Destocking, the cost of cutting jobs and currency rates have taken their toll on Brown-Forman in its fourth quarter, but the group has held operating margin steady by stringent cost control.

Net sales fell by 12% and profits by 19% for the three months to the end of April, dragging the owner of Jack Daniel's whiskey to declines of 3% and 1% respectively for its fiscal full-year, the group annunced today (10 June).

However, full-year earnings per share of $2.87 was at the top of the group's guidance range, albeit reduced by $0.2 earlier this year to a top end figure of $2.9. The performance beat consensus among analysts, according to a survey conducted by Reuters.
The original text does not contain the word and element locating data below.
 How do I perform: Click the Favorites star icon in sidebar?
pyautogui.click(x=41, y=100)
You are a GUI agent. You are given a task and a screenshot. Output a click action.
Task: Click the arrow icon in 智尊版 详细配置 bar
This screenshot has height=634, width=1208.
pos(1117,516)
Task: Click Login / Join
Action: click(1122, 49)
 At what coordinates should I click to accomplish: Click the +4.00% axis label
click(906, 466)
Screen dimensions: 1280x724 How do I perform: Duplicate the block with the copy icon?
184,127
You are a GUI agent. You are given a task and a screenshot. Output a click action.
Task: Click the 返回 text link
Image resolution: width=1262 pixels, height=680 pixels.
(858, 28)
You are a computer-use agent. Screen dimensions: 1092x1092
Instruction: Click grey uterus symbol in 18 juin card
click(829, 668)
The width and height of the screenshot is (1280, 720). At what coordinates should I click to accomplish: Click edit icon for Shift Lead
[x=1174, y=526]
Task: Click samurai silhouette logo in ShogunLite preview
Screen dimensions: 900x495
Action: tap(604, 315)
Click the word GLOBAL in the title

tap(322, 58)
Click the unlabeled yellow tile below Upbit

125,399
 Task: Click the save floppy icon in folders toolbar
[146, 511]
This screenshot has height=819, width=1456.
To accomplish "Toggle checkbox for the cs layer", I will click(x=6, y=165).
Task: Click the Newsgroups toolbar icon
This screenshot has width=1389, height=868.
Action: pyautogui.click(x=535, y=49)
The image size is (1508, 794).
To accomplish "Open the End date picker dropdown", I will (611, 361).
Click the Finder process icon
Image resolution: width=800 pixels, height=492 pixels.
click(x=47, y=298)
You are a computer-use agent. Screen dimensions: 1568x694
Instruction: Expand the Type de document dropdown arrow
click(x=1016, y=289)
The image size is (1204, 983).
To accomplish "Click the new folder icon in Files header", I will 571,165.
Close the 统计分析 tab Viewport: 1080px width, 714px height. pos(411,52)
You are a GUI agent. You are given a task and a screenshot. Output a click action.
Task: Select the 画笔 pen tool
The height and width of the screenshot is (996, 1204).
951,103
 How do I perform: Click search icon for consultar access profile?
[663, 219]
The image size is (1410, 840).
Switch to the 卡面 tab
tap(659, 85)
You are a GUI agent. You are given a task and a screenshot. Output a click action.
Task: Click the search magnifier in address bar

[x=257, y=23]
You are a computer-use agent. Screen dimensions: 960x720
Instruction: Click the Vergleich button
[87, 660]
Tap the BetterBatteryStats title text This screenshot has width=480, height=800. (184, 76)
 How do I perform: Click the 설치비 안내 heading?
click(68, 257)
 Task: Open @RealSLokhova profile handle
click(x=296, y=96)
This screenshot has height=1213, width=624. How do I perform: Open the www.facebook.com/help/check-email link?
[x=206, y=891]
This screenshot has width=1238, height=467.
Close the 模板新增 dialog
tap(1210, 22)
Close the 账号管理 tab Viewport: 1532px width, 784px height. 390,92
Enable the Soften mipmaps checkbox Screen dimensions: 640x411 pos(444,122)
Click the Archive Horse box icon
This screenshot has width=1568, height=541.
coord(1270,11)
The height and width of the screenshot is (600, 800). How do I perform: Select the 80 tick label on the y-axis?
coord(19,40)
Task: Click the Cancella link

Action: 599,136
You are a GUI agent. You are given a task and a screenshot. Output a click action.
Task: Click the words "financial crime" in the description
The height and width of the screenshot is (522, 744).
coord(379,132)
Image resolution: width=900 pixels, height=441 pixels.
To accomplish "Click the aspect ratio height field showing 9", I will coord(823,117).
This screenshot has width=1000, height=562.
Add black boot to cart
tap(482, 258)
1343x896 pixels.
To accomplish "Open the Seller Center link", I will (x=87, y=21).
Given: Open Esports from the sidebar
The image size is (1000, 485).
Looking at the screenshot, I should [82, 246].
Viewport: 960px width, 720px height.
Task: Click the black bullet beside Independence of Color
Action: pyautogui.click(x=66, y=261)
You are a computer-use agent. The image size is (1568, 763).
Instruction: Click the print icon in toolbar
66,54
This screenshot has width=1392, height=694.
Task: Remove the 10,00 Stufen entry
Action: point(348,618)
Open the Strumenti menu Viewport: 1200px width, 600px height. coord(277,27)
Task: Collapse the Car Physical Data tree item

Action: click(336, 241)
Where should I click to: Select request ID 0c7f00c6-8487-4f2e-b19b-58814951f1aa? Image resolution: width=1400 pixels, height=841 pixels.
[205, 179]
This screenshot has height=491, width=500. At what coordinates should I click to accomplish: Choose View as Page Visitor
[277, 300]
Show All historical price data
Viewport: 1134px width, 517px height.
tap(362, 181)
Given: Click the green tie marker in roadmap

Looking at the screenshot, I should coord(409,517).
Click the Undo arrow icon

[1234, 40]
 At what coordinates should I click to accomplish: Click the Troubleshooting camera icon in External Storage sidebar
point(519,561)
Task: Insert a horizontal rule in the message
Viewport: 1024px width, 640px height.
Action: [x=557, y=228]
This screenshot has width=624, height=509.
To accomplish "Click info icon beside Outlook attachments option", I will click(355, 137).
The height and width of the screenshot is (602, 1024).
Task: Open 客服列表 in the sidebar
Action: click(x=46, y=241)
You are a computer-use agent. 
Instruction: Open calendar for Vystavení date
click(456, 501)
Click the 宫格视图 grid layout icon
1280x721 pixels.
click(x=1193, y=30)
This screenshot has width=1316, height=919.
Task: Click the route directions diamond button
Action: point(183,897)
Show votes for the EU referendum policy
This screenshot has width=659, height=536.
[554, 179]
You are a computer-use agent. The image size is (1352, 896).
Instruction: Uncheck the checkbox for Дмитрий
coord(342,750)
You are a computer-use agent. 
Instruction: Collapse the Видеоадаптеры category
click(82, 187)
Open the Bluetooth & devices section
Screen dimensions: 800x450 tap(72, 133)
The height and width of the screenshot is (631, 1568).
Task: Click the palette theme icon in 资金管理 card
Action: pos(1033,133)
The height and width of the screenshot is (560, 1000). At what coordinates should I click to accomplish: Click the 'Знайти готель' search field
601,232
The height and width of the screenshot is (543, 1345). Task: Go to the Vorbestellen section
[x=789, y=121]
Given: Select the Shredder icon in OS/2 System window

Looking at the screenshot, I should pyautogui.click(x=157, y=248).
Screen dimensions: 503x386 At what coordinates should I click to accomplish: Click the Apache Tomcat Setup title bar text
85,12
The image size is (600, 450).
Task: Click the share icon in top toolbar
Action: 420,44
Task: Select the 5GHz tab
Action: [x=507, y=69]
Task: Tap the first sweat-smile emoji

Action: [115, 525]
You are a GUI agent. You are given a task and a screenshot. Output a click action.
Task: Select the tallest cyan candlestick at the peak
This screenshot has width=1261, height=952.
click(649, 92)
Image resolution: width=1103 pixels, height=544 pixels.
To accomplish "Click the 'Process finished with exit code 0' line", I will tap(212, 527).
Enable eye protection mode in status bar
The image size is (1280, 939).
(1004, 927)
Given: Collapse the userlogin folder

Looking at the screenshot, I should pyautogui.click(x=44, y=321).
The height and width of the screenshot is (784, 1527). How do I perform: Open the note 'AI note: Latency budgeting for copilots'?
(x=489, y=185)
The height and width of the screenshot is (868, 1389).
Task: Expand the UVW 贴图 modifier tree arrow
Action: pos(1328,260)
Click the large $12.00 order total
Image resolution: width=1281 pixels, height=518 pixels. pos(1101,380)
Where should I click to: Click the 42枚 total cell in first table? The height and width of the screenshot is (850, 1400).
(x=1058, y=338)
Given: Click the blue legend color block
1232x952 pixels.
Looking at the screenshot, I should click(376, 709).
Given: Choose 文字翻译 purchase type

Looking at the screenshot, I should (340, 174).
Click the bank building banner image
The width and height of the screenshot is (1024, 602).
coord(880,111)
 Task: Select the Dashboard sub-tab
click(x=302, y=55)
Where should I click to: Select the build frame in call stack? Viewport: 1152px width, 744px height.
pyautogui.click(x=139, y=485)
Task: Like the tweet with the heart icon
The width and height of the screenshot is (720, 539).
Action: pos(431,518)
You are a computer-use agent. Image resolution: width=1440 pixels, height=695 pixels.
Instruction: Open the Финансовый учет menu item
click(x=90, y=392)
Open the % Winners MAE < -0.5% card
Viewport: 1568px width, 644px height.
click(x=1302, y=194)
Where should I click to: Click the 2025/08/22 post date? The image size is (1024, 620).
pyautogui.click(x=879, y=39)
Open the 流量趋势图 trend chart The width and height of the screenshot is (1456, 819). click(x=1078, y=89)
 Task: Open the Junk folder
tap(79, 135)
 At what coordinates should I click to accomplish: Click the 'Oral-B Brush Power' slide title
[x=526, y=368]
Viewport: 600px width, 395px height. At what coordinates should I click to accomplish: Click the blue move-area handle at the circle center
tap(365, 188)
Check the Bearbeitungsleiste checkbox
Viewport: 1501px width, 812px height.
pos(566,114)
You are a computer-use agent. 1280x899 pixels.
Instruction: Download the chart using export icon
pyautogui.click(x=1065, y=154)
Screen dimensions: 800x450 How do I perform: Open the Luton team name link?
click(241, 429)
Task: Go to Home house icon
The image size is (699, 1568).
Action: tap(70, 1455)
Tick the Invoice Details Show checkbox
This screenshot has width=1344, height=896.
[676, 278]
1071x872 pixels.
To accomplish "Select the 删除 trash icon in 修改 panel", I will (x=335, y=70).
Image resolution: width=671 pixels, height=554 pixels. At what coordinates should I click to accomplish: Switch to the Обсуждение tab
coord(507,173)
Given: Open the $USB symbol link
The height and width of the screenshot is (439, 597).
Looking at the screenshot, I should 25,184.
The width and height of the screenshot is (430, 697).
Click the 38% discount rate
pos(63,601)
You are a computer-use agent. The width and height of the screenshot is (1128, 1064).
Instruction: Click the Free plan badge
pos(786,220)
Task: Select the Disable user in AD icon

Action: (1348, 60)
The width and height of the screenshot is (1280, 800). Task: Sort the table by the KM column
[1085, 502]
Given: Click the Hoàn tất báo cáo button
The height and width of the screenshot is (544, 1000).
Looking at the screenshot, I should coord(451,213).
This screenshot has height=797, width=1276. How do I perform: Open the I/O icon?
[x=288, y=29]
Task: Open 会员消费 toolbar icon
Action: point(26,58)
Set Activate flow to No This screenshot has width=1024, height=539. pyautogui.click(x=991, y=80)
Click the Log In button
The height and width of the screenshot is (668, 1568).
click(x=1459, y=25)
Brown-Forman's share price rose by 3.5% to $46.8 at the start of trading on the New York stock exchange today.

Vigorous cost cutting by Brown-Forman helped it to maintain operating profit margin at around 21% for the year, level with the previous 12 months, although operating profits fell by 4% on a reported basis.

The group's own break-down shows that advertising costs fell by 12% in the fourth quarter and by 8% over the year.

Part of this can be atributed to lower media rates in the US and other key markets, such as the UK, during the global economic downturn, but B-F said that it has also prioritised spending "on those brands, markets, and channels where it believed the consumer and trade were most responsive to the investments".

Performance-related bonuses for staff have also been stripped back during the year, B-F said.

CEO Paul Varge set a range of $2.6 to $3 for fiscal 2010 earnings per share, adding that the firm is aiming for "modest growth" in underlying operating profits.